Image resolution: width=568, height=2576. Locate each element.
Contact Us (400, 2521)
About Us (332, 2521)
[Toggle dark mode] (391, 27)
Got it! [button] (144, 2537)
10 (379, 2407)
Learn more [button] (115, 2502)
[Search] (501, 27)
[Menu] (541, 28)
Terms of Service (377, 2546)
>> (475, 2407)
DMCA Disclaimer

☆ ☆ ☆ ☆ ☆ ☆ ☆

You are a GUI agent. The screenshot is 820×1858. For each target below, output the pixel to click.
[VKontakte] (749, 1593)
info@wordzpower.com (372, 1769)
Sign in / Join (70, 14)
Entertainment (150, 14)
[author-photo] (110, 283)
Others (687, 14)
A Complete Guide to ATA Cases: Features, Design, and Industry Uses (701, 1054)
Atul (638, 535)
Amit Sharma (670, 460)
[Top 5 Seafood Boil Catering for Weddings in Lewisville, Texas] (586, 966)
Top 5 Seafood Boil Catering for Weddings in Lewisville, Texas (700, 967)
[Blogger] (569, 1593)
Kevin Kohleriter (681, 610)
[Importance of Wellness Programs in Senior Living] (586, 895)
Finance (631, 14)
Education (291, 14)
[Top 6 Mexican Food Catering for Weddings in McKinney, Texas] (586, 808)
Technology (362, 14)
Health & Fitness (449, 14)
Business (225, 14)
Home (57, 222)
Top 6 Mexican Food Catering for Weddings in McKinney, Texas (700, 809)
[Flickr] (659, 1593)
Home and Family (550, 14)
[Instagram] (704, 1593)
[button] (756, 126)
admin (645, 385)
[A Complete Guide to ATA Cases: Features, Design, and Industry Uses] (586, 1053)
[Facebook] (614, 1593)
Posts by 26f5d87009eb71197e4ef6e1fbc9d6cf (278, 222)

☆ ☆ ☆ ☆ ☆ ☆ ☆

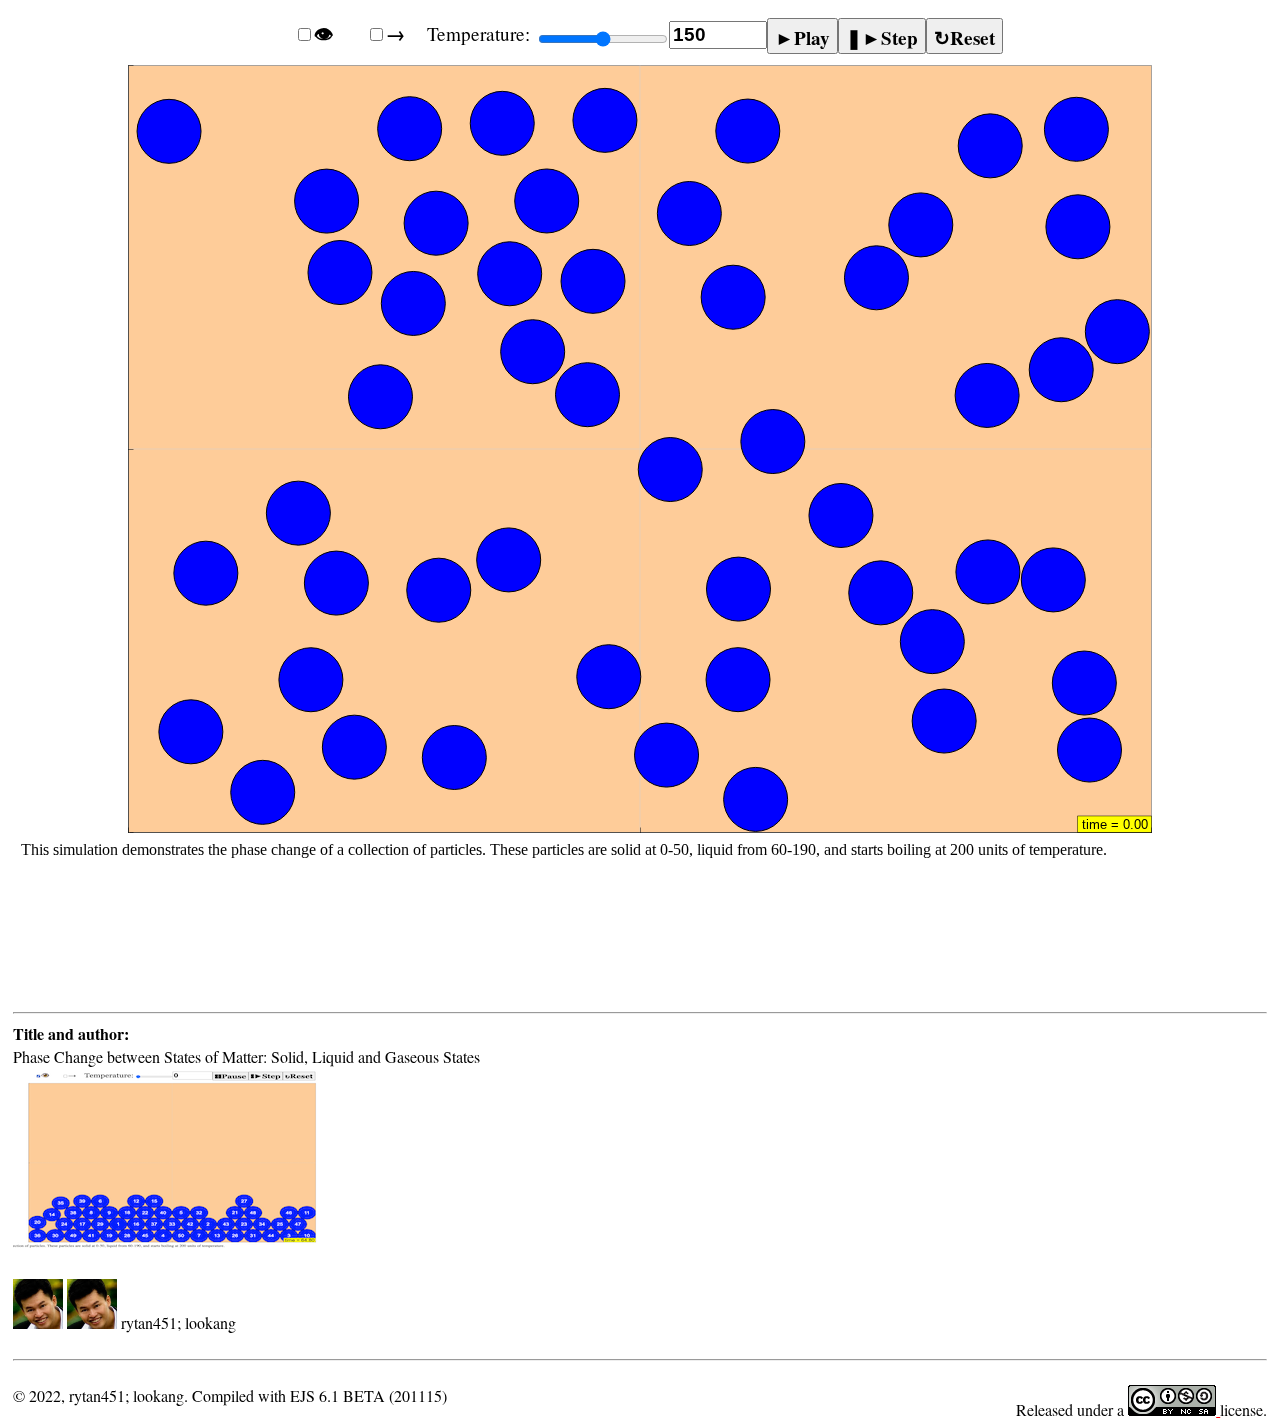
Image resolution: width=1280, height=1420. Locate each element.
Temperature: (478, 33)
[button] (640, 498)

☆ ☆ ☆ ☆ ☆ ☆ ☆

TASK GOAL:
Each line in the listing above from the one containing "[author-photo] (110, 283)" through the one containing "Posts by 26f5d87009eb71197e4ef6e1fbc9d6cf" should be repeated exactly, and no other line.

EXPECTED ANSWER:
[author-photo] (110, 283)
Others (687, 14)
A Complete Guide to ATA Cases: Features, Design, and Industry Uses (701, 1054)
Atul (638, 535)
Amit Sharma (670, 460)
[Top 5 Seafood Boil Catering for Weddings in Lewisville, Texas] (586, 966)
Top 5 Seafood Boil Catering for Weddings in Lewisville, Texas (700, 967)
[Blogger] (569, 1593)
Kevin Kohleriter (681, 610)
[Importance of Wellness Programs in Senior Living] (586, 895)
Finance (631, 14)
Education (291, 14)
[Top 6 Mexican Food Catering for Weddings in McKinney, Texas] (586, 808)
Technology (362, 14)
Health & Fitness (449, 14)
Business (225, 14)
Home (57, 222)
Top 6 Mexican Food Catering for Weddings in McKinney, Texas (700, 809)
[Flickr] (659, 1593)
Home and Family (550, 14)
[Instagram] (704, 1593)
[button] (756, 126)
admin (645, 385)
[A Complete Guide to ATA Cases: Features, Design, and Industry Uses] (586, 1053)
[Facebook] (614, 1593)
Posts by 26f5d87009eb71197e4ef6e1fbc9d6cf (278, 222)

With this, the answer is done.